Vêm-me à lembrança algumas leituras :“Os olhos dourados do ódio”, “Em busca do tempo perdido”, “Cem anos de solidão”, “A guerra do fim do mundo”, “O apanhador no campo de centeio” e “O deserto dos tártaros”, ao mesmo tempo em que um vento agreste e destemido recorta a paisagem que atravesso, numa velocidade suave e segura, numa viagem a esmo e sem qualquer objetivo, a não ser me entregar à volúpia dos espaços e à anatomia do tempo, preparado para topar a verdade e a beleza dos fenômenos desconhecidos.
Quem habita aquela casa solitária à beira do riacho? Os bois, no pasto, que metafísica tecem em seu silêncio enigmático? Que crenças se desencontram no adro abandonado daquela igrejinha no alto da serra? Os canários estão nas gaiolas perfazendo seus translúcidos cantos que me acalmam o desassossego da alma, a febre e a fábula desse indomável coração. Belo é mesmo o descampado da caatinga com suas plantas ralas, suas algarobas e juremas perfurando as raízes da gleba esturricada pelos finos metais de um sol despótico, que brilha e queima alucinadamente.

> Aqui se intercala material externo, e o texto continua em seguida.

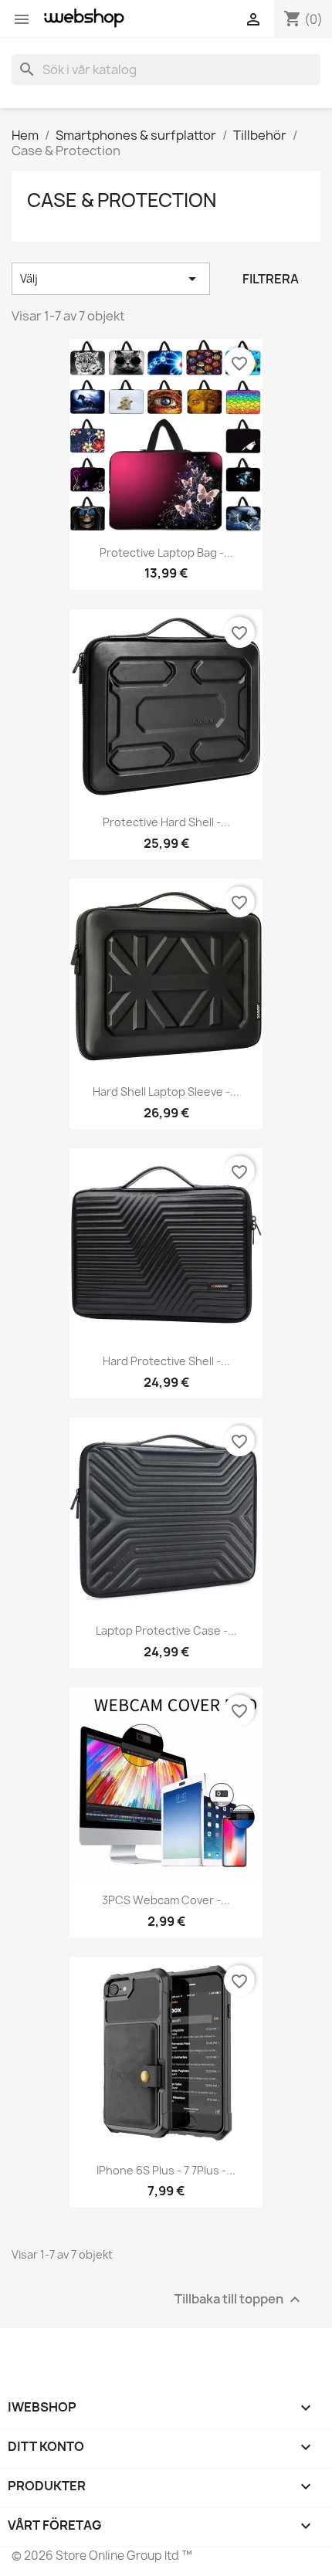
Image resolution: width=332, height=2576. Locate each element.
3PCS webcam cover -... (166, 1900)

Não sei se vou por aí, varando a mais arcaica das geografias no meu mapa de espantos; não sei se sonho o volume do que sinto na vertigem dessa velocidade que me afaga o espírito em cada curva da estrada; não sei se tenho palavras para descrever a riqueza do que vejo, do que memorizo, do que imagino, do que elaboro e do que perco na tela do esquecimento que viaja comigo. Vem-me agora aquele verso único, extraído da cadência de Deus, quando as coisas emudecem e o munda fala; aquela metáfora quase perfeita que une, no tecido semântico das impossibilidades, o terror e o êxtase, a quietude e a tempestade, a natureza e a linguagem, num acidente só, feito de luz e vazio.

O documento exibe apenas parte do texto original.